As análises para a formatação da lei foram retomadas por esta gestão para o recebimento de novas sugestões e à adequação a projetos que integram o plano de desenvolvimento proposto para a cidade, entre eles o do Vale do Pinhão. 

A proposta da nova Lei de Zoneamento, Uso e Ocupação do Solo (LZUOS) deverá ser encaminhada à Câmara Municipal no segundo semestre deste ano.

"Boa parte dos profissionais que contribui com o desenho da cidade já participou com o envio de sugestões à lei. Pensamos que no segundo semestre seja possível finalizar este processo", disse o presidente do Ippuc, Reginaldo Reinert.

O prefeito disse que as propostas serão avaliadas e encaminhadas. "Faremos as análises com muito cuidado para o bem de Curitiba", afirmou.
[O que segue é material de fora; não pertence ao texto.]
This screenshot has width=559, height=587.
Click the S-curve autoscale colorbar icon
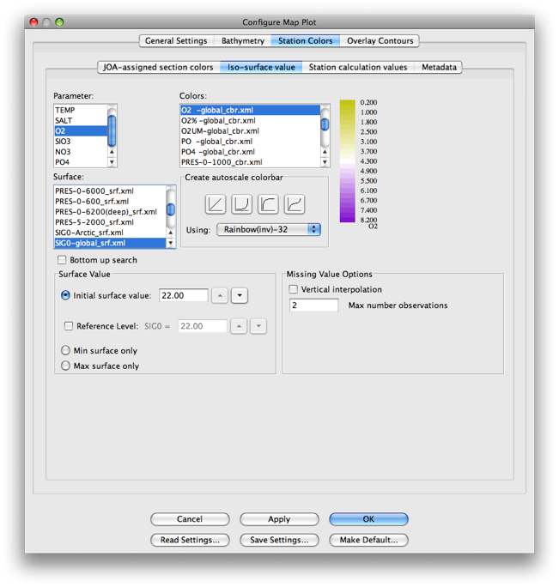294,203
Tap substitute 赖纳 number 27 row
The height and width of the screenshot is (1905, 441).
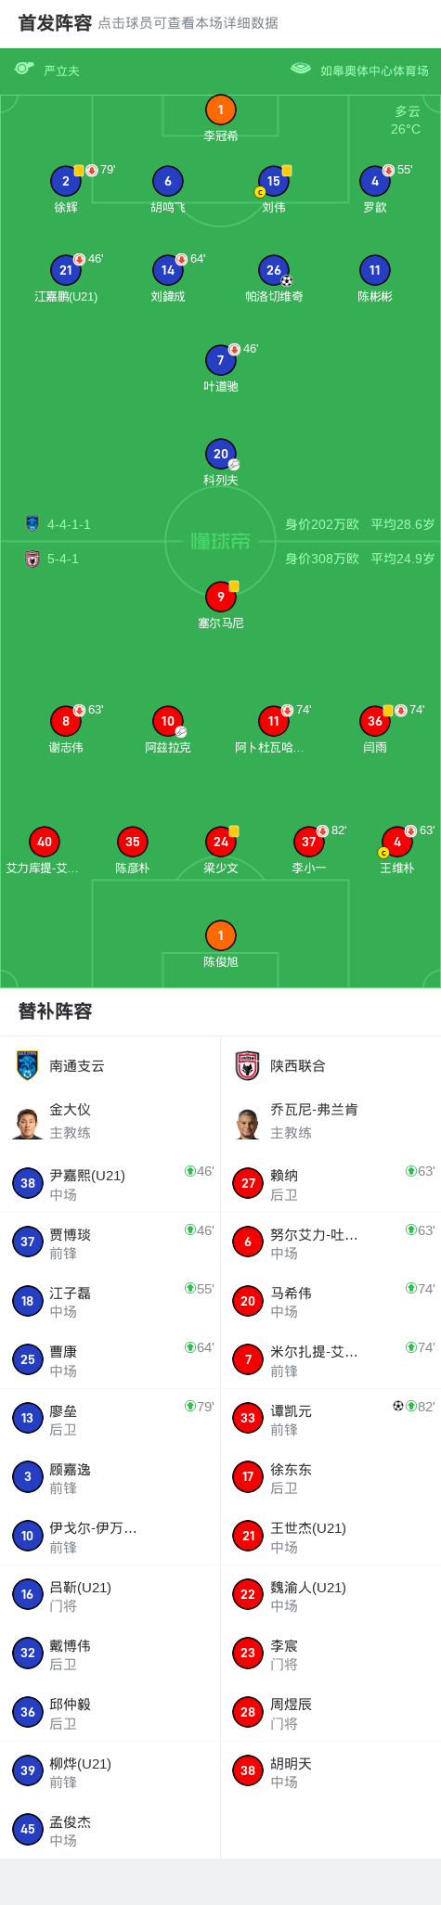(x=331, y=1183)
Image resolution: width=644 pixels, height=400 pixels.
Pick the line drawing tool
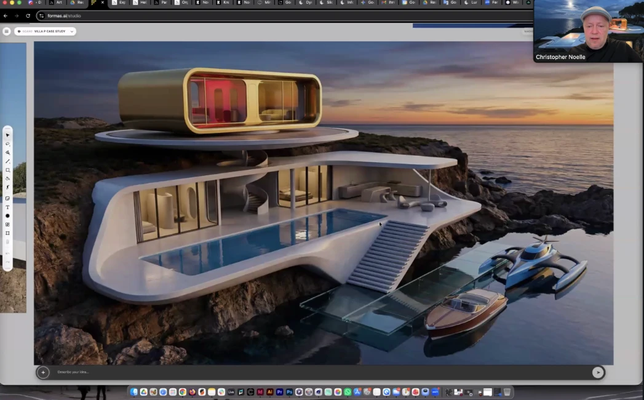pos(7,161)
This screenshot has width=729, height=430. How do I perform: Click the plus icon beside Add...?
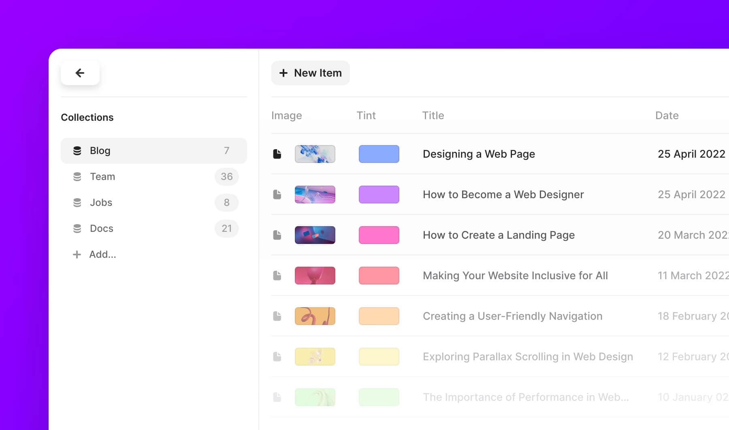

Segundo Greca, a parceria com a comunidade organizada possibilitará a criação de uma nova fronteira de desenvolvimento urbano. "O que salva um lugar é o uso e não o desuso."

Centro

O presidente da Fecomércio destacou que as entidades têm projetos para revitalizar o Centro que serão encaminhados à Prefeitura.

"Nossa intenção é contribuir para a melhoria da área central da nossa cidade em áreas de grande circulação de pessoas", disse Piana.

Na opinião do presidente do Ippuc, Reginaldo Reinert, o resgate do Centro passa pela atração de famílias a locais hoje em processo de deterioração. "O Centro não pode ser um ambiente só para adultos. Temos que trazer de volta nossas crianças, senão vamos brigar com isso pelo resto da vida."

O vice-presidente da Fiep, Hélio Bampi, destacou a parceria com o município em ações de interesses comuns. "Parabenizamos o prefeito pela visão humanista e resgatar para o curitibano um bom ambiente", disse.

Desde o fim março, quando foram retomadas as discussões em torno da LZUOS, o Ippuc já recebeu dezenas de sugestões encaminhadas por representantes do legislativo, da academia, de entidades de classe, e por lideranças comunitárias. A essas sugestões são somadas outras remetidas à análise na série de audiências públicas já realizadas nas administrações regionais.

"A cidade é dinâmica e as adequações urbanas são objeto de estudo permanente. Isso é necessário para que as demandas sejam adequadas à realidade atual", disse o presidente do Ippuc, Reginaldo Reinert.